In the temperature range encountered when cementing shallow strings of deepwater wells, a deviation of 5 to 10°C (9 to 18°F) in the circulating temperature can greatly impact the design of the cement slurry because the setting time and the compressive strength development can be quite sensitive to temperature in the 5 to 15°C (41 to 59°F) range. Predicting the temperature profile at the end of cement placement is the first step toward giving reliable estimates of compressive strength development for the conductor and surface casings. This can lead to substantial savings through a better estimation of the time necessary to wait on cement before releasing the casings.1
The industry relies on three main methods for predicting temperature profiles in a well while circulating mud, placing cement, and waiting on cement.

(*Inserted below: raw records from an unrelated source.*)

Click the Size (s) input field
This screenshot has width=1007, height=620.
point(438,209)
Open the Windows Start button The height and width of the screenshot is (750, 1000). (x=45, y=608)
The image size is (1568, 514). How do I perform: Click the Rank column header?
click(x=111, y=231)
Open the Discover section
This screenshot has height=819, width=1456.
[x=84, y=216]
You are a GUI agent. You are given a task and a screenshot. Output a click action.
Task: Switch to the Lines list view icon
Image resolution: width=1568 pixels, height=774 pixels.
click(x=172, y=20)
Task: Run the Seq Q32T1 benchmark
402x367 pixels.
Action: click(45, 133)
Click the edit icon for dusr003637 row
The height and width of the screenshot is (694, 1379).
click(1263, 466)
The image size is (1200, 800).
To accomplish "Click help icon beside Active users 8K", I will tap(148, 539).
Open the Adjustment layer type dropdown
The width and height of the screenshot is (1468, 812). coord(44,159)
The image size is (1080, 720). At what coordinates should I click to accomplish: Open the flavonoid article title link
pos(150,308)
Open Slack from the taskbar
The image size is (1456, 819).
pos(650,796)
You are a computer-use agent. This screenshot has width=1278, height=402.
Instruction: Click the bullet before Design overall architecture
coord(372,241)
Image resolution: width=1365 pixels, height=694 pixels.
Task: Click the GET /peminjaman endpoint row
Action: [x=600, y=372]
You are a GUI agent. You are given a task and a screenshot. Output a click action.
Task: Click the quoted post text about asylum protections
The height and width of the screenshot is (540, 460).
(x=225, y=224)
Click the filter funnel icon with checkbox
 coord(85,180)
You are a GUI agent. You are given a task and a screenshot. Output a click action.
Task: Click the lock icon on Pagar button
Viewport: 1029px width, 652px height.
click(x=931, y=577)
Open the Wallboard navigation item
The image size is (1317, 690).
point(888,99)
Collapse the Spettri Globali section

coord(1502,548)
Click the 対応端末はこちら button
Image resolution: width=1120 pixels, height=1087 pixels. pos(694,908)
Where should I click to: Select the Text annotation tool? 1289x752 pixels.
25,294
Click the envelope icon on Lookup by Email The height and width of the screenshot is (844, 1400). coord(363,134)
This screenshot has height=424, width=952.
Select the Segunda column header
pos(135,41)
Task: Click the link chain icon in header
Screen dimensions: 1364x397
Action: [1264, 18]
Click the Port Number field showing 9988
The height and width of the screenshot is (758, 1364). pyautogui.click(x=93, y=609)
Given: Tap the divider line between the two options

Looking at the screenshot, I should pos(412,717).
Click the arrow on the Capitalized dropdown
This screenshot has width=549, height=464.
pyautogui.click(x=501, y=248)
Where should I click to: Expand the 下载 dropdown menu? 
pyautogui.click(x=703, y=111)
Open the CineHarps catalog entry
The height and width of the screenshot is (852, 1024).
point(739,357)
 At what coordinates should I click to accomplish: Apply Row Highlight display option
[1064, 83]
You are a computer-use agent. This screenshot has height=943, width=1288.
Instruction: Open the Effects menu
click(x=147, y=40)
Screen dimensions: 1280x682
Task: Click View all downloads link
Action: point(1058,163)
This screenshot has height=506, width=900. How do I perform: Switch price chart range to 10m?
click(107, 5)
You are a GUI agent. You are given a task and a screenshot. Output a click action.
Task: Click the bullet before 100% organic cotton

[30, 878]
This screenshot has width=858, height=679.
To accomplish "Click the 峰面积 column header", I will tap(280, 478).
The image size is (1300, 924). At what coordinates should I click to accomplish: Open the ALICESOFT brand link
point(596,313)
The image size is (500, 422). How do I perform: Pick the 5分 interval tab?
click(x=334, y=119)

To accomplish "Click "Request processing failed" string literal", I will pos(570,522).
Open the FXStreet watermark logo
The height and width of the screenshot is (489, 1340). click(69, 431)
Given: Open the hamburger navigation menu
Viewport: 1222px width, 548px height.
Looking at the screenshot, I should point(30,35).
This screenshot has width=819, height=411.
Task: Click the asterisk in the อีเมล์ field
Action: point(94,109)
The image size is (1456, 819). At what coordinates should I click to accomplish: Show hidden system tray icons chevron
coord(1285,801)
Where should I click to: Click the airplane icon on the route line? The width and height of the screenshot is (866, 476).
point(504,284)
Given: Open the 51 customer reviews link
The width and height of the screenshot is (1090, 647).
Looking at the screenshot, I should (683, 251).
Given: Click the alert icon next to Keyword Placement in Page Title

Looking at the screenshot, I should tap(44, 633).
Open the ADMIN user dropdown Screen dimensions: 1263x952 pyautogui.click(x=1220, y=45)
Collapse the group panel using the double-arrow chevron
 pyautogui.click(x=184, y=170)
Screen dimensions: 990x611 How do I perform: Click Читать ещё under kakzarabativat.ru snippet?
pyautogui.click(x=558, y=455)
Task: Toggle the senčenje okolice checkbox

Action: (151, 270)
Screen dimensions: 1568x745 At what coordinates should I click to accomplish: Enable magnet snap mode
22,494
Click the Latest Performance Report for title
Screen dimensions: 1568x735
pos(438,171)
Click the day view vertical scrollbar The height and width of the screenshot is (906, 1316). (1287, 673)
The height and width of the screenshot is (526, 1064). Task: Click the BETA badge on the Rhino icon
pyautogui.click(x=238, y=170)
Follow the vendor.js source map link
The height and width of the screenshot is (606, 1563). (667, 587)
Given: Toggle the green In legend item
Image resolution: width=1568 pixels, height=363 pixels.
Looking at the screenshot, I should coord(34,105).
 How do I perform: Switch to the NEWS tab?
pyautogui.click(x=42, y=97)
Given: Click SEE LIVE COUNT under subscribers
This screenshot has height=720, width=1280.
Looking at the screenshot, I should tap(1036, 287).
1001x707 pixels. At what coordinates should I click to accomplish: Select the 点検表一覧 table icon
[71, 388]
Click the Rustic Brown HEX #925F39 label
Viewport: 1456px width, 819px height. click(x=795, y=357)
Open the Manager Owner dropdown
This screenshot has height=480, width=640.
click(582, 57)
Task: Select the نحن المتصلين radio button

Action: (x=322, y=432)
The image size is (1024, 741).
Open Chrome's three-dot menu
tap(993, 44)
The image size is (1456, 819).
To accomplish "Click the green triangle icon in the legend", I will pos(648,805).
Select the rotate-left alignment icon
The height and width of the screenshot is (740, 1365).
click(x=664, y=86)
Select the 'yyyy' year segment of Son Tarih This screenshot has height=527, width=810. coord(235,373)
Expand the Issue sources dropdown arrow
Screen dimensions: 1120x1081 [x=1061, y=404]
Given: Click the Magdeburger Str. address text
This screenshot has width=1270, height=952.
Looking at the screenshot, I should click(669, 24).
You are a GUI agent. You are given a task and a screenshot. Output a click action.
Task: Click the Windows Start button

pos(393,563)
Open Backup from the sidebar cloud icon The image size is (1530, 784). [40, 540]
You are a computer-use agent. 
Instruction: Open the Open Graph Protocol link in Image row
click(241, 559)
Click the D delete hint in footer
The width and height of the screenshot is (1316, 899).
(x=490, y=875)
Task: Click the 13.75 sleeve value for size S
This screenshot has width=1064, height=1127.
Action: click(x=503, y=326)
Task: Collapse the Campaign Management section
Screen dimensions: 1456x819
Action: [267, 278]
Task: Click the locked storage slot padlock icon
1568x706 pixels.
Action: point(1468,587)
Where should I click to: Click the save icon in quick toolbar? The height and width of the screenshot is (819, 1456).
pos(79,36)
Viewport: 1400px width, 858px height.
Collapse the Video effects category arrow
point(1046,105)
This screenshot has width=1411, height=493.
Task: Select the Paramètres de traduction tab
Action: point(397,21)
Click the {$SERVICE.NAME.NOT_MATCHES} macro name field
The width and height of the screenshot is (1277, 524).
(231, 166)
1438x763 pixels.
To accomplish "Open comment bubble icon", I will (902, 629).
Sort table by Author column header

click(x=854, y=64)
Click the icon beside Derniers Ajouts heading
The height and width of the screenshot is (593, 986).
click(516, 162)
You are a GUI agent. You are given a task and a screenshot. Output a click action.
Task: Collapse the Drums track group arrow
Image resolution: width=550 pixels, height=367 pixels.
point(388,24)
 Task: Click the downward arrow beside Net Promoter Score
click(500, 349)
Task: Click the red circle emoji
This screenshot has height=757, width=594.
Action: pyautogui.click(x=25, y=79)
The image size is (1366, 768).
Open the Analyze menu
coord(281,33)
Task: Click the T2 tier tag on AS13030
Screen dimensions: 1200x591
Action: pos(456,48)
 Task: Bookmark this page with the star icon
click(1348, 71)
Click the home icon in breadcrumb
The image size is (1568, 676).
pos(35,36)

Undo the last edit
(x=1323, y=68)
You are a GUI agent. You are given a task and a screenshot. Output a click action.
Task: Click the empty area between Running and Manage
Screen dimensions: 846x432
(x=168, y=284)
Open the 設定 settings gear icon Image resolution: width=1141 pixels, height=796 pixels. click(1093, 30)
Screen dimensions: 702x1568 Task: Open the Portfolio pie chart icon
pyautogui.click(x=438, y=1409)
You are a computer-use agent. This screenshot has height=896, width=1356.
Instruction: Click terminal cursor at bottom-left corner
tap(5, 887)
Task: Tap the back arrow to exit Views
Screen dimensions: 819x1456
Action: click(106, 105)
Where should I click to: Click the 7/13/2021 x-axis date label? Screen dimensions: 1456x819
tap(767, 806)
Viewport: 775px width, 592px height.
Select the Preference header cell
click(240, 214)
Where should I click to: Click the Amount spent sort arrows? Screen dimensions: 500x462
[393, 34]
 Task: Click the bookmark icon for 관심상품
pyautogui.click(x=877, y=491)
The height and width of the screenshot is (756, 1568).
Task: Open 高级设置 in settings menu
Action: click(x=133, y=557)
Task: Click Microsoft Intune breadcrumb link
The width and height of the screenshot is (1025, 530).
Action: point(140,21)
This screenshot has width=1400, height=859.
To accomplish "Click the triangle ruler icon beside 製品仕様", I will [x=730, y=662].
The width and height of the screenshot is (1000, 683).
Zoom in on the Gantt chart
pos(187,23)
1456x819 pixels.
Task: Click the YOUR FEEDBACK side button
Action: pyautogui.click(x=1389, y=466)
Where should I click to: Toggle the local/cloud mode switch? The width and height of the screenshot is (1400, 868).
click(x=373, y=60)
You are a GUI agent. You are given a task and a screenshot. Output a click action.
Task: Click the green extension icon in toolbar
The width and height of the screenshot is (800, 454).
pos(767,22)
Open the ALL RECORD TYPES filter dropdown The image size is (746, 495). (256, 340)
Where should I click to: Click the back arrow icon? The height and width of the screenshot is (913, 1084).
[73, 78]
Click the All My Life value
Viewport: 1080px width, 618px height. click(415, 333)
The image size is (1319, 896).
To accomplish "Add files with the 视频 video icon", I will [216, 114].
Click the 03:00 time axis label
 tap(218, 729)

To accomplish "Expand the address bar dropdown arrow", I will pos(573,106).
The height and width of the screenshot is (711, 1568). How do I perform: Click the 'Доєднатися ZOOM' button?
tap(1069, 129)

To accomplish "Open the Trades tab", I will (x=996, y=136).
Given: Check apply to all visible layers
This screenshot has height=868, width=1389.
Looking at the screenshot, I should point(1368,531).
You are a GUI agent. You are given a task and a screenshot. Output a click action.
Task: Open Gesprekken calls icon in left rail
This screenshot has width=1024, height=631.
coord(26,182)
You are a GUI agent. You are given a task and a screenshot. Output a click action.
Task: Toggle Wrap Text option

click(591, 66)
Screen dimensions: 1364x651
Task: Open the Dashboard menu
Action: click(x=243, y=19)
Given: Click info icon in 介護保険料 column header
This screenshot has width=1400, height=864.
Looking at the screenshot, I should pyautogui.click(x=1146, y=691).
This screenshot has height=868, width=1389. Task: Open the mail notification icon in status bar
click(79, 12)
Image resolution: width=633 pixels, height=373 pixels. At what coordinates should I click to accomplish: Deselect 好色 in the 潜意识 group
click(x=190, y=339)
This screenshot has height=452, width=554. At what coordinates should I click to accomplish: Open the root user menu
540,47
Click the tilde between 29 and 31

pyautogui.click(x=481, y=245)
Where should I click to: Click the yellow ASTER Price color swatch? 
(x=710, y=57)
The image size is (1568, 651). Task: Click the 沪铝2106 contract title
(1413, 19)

It is acknowledged that API correlations should be used with caution (to say the least) for deepwater wells because the data set used to derive these did not include any from deepwater wells. Local correlations will not be addressed in this paper because of their limited applicability. Basically, the industry relies on numerical simulators. As is always the case for complex processes like circulating fluids in a wellbore, these simulators need to be validated and calibrated with field data. Indeed, numerical simulators were validated against the API temperature database or other, more complete data sets gathered on a given well. To the best of the authors' knowledge, this exercise has not been done with deepwater wells because of the lack of field measurements.
Joint Industry Project
A JIP among four major oil companies and a service company was initiated to gather circulating-temperature data in deepwater wells. The wells' locations were chosen to be representative of the major deepwater fields around the world (i.e., Gulf of Mexico, Brazil, Indonesia, and west Africa).
The primary objective of the project was to better understand a specific aspect of deepwater wells - the cooling effect of the sea in two different situations (i.e., with and without a riser). This objective had to be reached by interfering as little as possible with standard drilling operations. With this in mind, the project members agreed on a tool to be used to perform the temperature measurements as well as on procedures to gather all necessary data and interpret the measurements.
Most downhole temperature measurements were accomplished with a tool developed by Mobil in the early 1990s6 that is mounted inside the drillpipe (see Fig. 1). It is completely reusable in the field and very similar to the standard directional- survey tools used on many rigs. It had been used extensively in oil wells in depths up to 6,000 m (20,000 ft) and pressures up to 76 MPa (11,000 psi) to obtain low-cost temperature data during drilling, logging, and running casing operations throughout Texas, eastern Oklahoma, western Colorado, and in the Arun field in Indonesia. In general, using the tool was found not to interfere with normal operations.
The system is composed of a rugged, battery-operated, programmable temperature sensor with a memory contained in a standard body housing. The sensor is calibrated up to 149°C (300°F), and readings as high as 162°C (324°F) have been made in the field. The sensor can be programmed to store readings at a selected time interval and can take up to 1,000 readings per run. Once the data is recorded, the sensor is taken out of its housing, and the data can be downloaded by means of a simple personal computer interface. The nominal sensor operating life before recalibration and battery change amounts to a total run time of 800 hours.